HDU 2732 Leapin' Lizards(最大流+拆点)

思路：这题就是考建图、拆点建图、经典建模之一、自己YY的。。。。效果还不错

18

当两个傻瓜相遇

0MS

432K

3194B

G++

2014-04-25 20:18:02

代码记录一下：

#include<stdio.h>
#include<string.h>
#include<queue>
#include<math.h>
#include<algorithm>
using namespace std;
#define INF 0x7ffffff
#define N 25
char map1[N][N];
char map2[N][N];
int path[1005][2];
int start,end;
struct node
{
    int to,next,cost;
}edge[40005];
int head[1005];
int t_head[1005];
int hh[1005];
int level[1005];
int k;
void init()
{
    k=0;
    memset(head,-1,sizeof(head));
}
void add(int x,int y,int val)
{
    edge[k].to=y;
    edge[k].cost=val;
    edge[k].next=head[x];
    head[x]=k++;

    edge[k].to=x;
    edge[k].cost=0;
    edge[k].next=head[y];
    head[y]=k++;
}
int bfs(int s,int t)//对顶点进行标号、找出层次图
{
    memset(level,0,sizeof(level));
    queue<int>q;
    q.push(s);
    level[s]=1;
    while(!q.empty())

****************

待办事项:
a. 请把这篇题解中以"思路："开头的那段话改写得更简短，保留其主要信息。
b. 请照原样输出这篇题解中从"edge[k].to=x;"到"while(!q.empty())"之间的文字，首尾两处均包含在内。
c. 在这篇题解的代码里，数组 edge 声明的长度是多少？
完成这些任务用不到清单。

数据内容:
****************

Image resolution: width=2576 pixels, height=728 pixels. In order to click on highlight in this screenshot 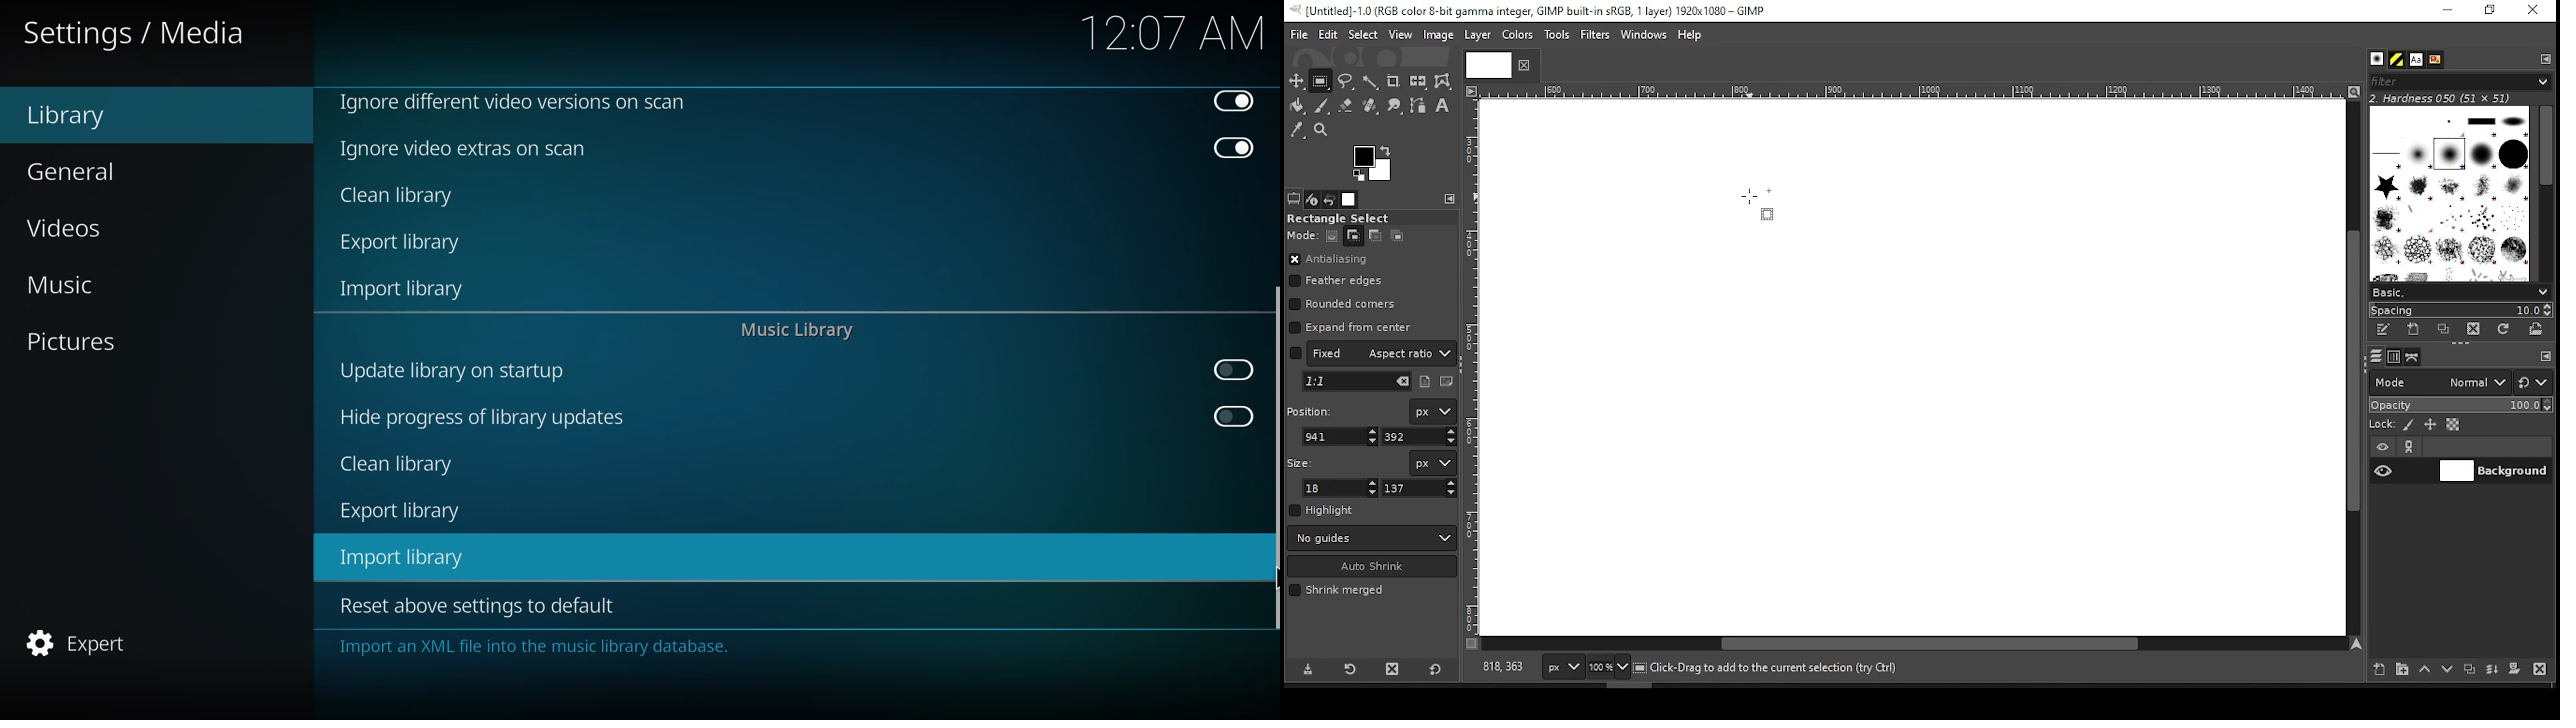, I will do `click(1322, 510)`.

****************

参考答案:
a. 思路：本题考查建图，即拆点建图，属经典建模之一；做法为自行构思，效果不错。

b.
edge[k].to=x;
    edge[k].cost=0;
    edge[k].next=head[y];
    head[y]=k++;
}
int bfs(int s,int t)//对顶点进行标号、找出层次图
{
    memset(level,0,sizeof(level));
    queue<int>q;
    q.push(s);
    level[s]=1;
    while(!q.empty())

c. 40005。